В настоящее время регистрационную службу (Росреестр) из системы Минюста перевели в Министерство экономического развития России. А это уже гражданская служба, в которой свои правила и требования. Но предмет моей работы остался прежним.
- И все это время Вы занимались поэтическим творчеством?
- Всегда. Сосчитать написанное не берусь, но с 2000 по 2011 годы только поэтических книг вышло шесть. Также составляю, редактирую и являюсь автором тех или иных материалов ведомственного юридического журнала-ежегодника «Время закона». Состоялось уже пять выпусков.
- Мне известно, что Вы являетесь автором двух совсем уж уникальных произведений, написанных акростихом.
Я придумал, открыл, называйте это как хотите, две совершенно новые поэтические формы на этой основе: акрокосу и акровенок. Акрокоса, как навязчивая идея, возникала в полудреме. Закрываю глаза и как бы внутренним зрением вижу стихотворение, строчки которого одна за другой выстраиваются в одну вертикальную линию. Ужасаюсь тому, что если писать акростих, то он окажется очень длинным! Никакого содержания не хватит довести тему до конца!
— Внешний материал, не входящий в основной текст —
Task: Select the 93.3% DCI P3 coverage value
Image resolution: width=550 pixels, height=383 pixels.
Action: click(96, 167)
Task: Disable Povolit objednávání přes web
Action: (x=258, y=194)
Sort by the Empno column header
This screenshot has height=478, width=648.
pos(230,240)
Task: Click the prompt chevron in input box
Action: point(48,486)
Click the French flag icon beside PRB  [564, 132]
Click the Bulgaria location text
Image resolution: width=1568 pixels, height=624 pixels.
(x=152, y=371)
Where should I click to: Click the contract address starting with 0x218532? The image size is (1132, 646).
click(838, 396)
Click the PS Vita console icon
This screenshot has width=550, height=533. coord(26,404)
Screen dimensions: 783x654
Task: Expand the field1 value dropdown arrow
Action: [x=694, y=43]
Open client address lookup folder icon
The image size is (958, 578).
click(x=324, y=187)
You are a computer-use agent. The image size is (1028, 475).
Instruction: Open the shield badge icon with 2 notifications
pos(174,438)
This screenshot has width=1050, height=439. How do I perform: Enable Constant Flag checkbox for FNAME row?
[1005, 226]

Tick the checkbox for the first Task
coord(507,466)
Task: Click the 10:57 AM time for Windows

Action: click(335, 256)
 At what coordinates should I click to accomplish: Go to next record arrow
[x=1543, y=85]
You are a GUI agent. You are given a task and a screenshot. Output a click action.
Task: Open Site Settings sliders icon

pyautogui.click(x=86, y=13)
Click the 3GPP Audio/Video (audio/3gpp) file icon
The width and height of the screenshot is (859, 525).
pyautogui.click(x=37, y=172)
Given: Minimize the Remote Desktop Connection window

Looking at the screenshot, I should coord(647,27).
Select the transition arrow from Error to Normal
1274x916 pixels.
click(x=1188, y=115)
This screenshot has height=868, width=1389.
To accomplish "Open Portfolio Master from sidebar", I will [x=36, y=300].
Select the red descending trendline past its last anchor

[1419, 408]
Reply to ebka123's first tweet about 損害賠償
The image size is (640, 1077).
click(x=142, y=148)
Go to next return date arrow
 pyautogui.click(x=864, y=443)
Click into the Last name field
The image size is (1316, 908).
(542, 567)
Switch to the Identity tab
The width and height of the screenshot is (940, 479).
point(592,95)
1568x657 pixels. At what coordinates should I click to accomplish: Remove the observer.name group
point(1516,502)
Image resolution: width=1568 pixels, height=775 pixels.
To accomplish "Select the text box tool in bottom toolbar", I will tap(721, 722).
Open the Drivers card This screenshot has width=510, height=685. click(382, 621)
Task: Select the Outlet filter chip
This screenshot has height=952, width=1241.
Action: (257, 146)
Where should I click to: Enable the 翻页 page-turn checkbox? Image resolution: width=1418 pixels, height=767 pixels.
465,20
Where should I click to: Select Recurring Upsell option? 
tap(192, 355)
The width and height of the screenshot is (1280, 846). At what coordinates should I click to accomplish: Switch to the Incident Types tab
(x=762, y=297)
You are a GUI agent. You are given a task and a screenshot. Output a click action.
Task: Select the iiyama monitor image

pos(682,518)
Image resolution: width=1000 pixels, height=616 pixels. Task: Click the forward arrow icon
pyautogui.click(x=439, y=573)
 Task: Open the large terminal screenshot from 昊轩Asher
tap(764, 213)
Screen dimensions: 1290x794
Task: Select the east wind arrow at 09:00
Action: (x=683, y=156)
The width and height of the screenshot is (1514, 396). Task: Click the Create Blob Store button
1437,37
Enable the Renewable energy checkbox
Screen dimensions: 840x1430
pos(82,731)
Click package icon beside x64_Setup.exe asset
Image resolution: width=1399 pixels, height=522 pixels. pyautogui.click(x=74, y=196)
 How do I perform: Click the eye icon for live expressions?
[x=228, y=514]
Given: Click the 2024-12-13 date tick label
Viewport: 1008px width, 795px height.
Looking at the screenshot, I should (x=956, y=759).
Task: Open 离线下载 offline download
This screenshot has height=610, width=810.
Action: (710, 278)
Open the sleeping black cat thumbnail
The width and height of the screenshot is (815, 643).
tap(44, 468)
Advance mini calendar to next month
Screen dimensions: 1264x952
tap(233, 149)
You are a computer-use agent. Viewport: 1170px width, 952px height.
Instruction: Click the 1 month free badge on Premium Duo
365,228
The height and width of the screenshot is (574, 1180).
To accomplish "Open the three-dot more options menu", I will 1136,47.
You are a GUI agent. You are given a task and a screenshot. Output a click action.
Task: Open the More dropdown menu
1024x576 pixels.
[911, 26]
Но эту идею я воплотил в жизнь, написав поэму «Рукопожатие». Потом путем эксперимента была открыта еще одна разновидность акропоэмы - уже в форме акровенка! И написана поэма «Инь и ян»!
Потом оказалось, что мои открытия достойны трех номинации в книге рекордов Гиннеса. В книге не регистрируют открытия, но зато в ней регистрируют единственные в своем роде произведения. А у меня они таковые и есть, в мировой поэзии – единственные! Кроме того, «Рукопожатие» – самое длинное акропроизведение в поэзии.
- Петр Гаврилович, знакомясь с Вашим творчеством, я с удивлением узнала, что Вы еще и песни пишете, и сами их исполняете. У Вас есть музыкальное образование?
- В детстве ходил в музыкальную школу, но не проявил таланта, бросил. А пел всегда. Отцовскую гармошку освоил еще в дошкольном возрасте, мог любую песню подобрать. Научился играть на гитаре. Уходя в армию, сочинил первую песню. Уже тогда мне было знакомо чувство появления новой мелодии. Сейчас, считаю, неплохие песни возникают в разных жанрах, разной тематики. Торжественные и лирические, эстрадные и популярные, шансон… Мелодия, кстати, может и во сне зазвучать.
Я полагаю, что в Омске совсем немного тех, кто бы мог стихи и музыку сочинить. Слышал о двух-трех авторах. При этом я композитором себя не считаю. Поэтом – считаю! И считаю, что в песне важнее слова! Музыка-то, она всегда присутствует.
Людям мои песни нравятся. И успех ко мне в Омске пришел сразу. Много раз в музыкальных клипах телеэфира, в радиоэфире, на концертах звучали мои песни «Успенский Собор», «Песня о единой России», «Патриоты России», «Славься, «Авангард»!» и другие.